INPUT DATA section start
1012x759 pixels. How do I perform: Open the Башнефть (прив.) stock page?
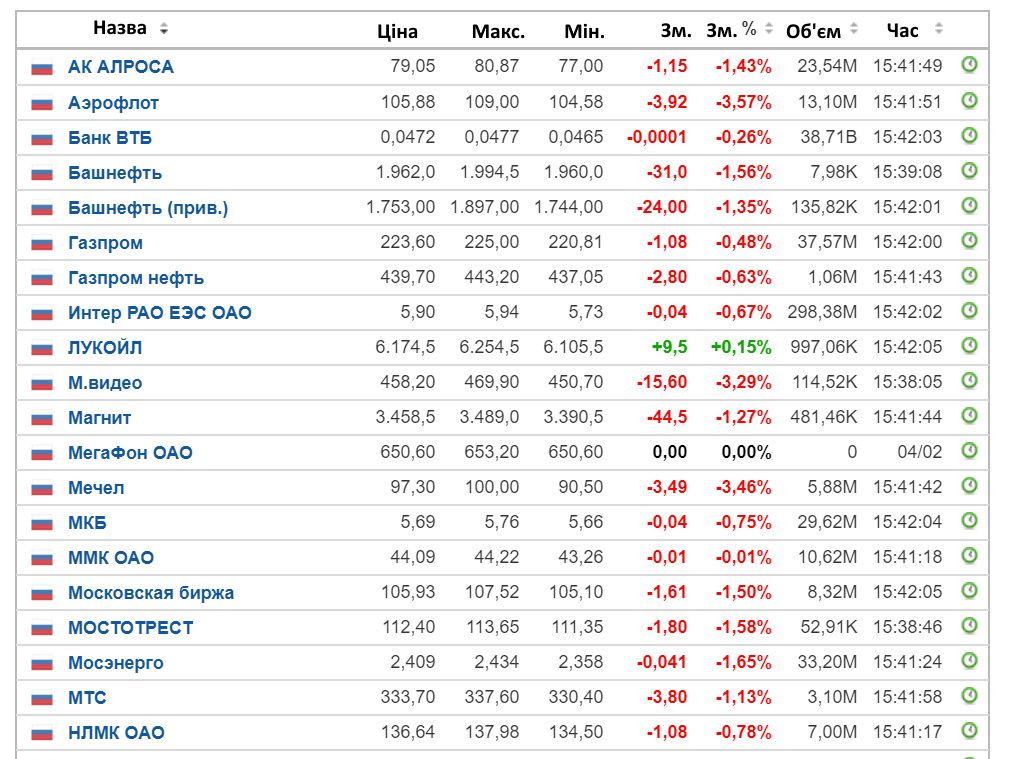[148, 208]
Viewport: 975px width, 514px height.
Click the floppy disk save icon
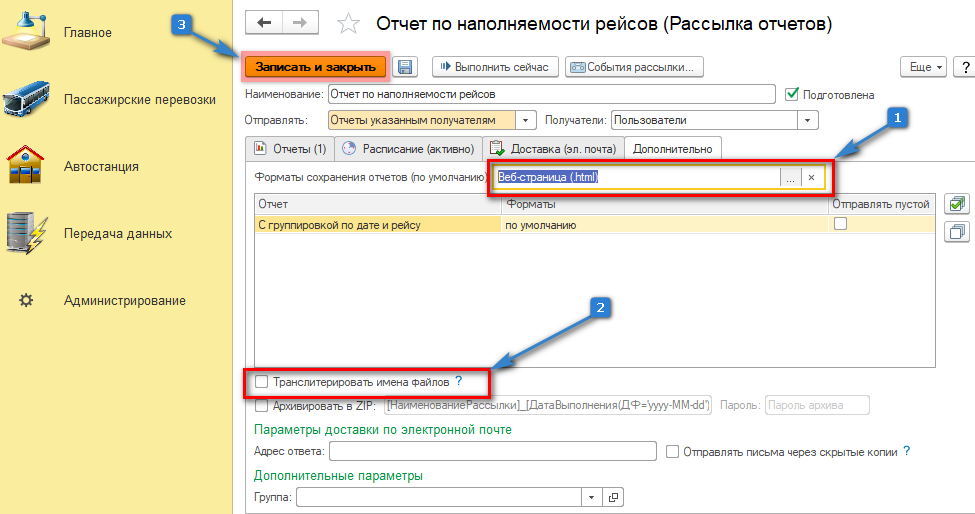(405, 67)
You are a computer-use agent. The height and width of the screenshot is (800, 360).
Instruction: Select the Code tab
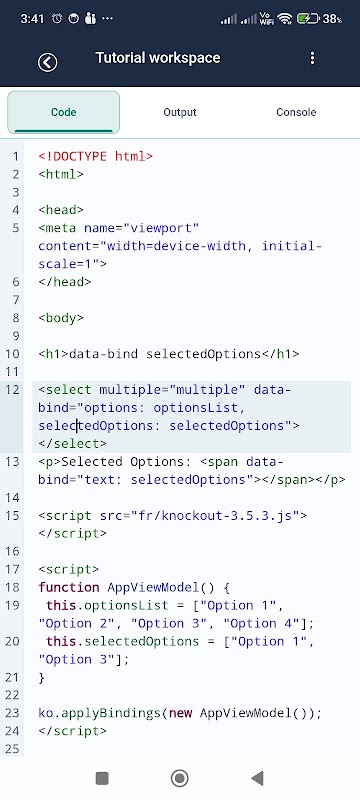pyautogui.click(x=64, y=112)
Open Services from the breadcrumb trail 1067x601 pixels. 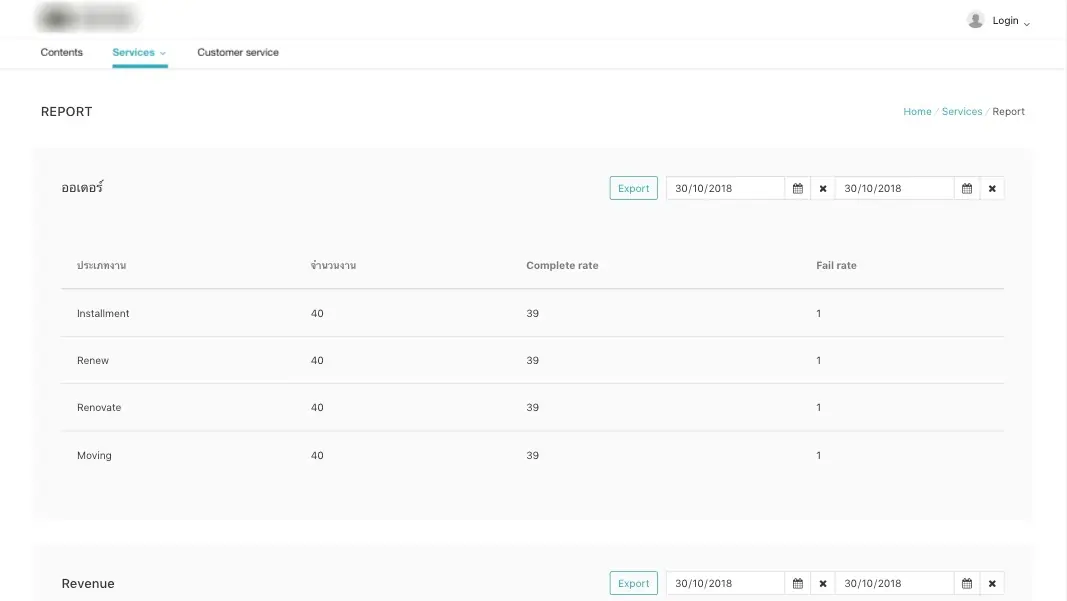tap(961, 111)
INPUT DATA section end
EXERCISE INSTRUCTIONS: Every line of the listing that includes the word "width" belongs in the answer.

SOLUTION TO THE PROBLEM:
Viewport: 975px width, 514px height.
You are a computer-use agent. The height and width of the screenshot is (800, 360).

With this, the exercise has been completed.